Le 5 mai s’inscrit dans le calendrier africain comme une date de ruptures majeures, articulant résistance à la domination coloniale, restauration de souverainetés et mémoire du patrimoine continental.
C’est un 5 mai 1936 que les premières troupes italiennes pénètrent dans Addis-Abeba, scellant la chute de la capitale éthiopienne après sept mois d’une guerre impitoyable marquée par l’usage de gaz de combat. L’événement consacre la conquête fasciste de l’un des derniers États africains indépendants, symbole mondial de résistance à la colonisation.
Exactement cinq ans plus tard, le 5 mai 1941, l’empereur Haïlé Sélassié entre triomphalement dans la capitale, libérée par les brigades anglo-indiennes avec le soutien des Forces françaises libres, restaurant la souveraineté nationale après cinq années d’exil et d’occupation. La date du 5 mai 1941 est depuis célébrée en Éthiopie comme le Jour de la Victoire.
En Afrique du Sud, le 5 mai 1994 s’inscrit dans la phase de transition historique ouverte par les premières élections multiraciales du 27 avril, avec les derniers préparatifs menant à l’investiture de Nelson Mandela le 10 mai, symbole de la fin officielle de l’apartheid.
Sur le plan mémoriel, le 5 mai a été proclamé Journée du patrimoine mondial africain lors de la 38e session de la Conférence générale de l’UNESCO, en novembre 2015, à la suite d’une proposition du Groupe africain. Si les biens africains représentent environ 12 % de l’ensemble des sites inscrits sur la Liste du patrimoine mondial, 39 % de ces biens figurent sur la liste du patrimoine en péril, exposés aux conflits armés, au changement climatique et au braconnage.

Consigne 1:
Reformulez sous forme de liste le paragraphe du texte sur le 5 mai en Afrique qui commence par « Exactement cinq ans plus tard », en conservant ses faits principaux.
Consigne 2:
Extrayez du texte sur le 5 mai en Afrique le passage compris entre "En Afrique du" et "et au braconnage.", ces deux bornes incluses.
Les lignes n’interviennent pas ici.

Lignes fournies:
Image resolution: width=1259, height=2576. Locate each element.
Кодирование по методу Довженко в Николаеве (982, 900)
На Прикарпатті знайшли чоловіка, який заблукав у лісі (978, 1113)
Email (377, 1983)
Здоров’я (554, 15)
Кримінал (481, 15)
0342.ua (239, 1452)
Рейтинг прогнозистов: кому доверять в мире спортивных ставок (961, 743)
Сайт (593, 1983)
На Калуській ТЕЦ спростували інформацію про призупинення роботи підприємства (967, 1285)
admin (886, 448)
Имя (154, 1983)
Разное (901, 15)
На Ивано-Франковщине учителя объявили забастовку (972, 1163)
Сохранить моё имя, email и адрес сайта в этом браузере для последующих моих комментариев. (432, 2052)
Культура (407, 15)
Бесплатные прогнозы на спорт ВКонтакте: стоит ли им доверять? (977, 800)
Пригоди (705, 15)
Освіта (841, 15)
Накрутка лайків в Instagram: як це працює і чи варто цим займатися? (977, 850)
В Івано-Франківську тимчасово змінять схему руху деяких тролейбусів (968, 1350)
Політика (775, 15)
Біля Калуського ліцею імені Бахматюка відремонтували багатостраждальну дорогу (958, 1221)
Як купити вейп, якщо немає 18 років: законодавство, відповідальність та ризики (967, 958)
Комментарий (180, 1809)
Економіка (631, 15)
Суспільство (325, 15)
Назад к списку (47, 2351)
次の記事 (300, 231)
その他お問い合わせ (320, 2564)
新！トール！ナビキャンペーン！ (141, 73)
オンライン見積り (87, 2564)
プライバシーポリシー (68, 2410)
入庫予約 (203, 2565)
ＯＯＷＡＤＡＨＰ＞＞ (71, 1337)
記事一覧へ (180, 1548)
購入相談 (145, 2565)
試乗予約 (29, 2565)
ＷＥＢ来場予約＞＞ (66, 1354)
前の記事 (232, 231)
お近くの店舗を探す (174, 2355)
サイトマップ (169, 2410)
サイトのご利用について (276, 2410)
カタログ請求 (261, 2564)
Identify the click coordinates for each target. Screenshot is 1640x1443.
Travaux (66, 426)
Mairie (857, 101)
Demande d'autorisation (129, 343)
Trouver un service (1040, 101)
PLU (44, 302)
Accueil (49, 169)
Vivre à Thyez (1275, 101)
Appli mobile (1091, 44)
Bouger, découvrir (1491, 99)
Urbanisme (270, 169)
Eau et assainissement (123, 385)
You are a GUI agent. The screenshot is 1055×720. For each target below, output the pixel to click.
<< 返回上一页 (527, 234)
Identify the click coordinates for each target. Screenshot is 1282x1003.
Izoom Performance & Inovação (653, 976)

Résultat attendu 1:
- 5 mai 1941 : entrée triomphale de l’empereur Haïlé Sélassié dans la capitale éthiopienne.
- Libération de la ville par les brigades anglo-indiennes, avec le soutien des Forces françaises libres.
- Rétablissement de la souveraineté nationale après cinq années d’exil et d’occupation.
- Depuis, cette date est célébrée en Éthiopie comme le Jour de la Victoire.

Résultat attendu 2:
En Afrique du Sud, le 5 mai 1994 s’inscrit dans la phase de transition historique ouverte par les premières élections multiraciales du 27 avril, avec les derniers préparatifs menant à l’investiture de Nelson Mandela le 10 mai, symbole de la fin officielle de l’apartheid.
Sur le plan mémoriel, le 5 mai a été proclamé Journée du patrimoine mondial africain lors de la 38e session de la Conférence générale de l’UNESCO, en novembre 2015, à la suite d’une proposition du Groupe africain. Si les biens africains représentent environ 12 % de l’ensemble des sites inscrits sur la Liste du patrimoine mondial, 39 % de ces biens figurent sur la liste du patrimoine en péril, exposés aux conflits armés, au changement climatique et au braconnage.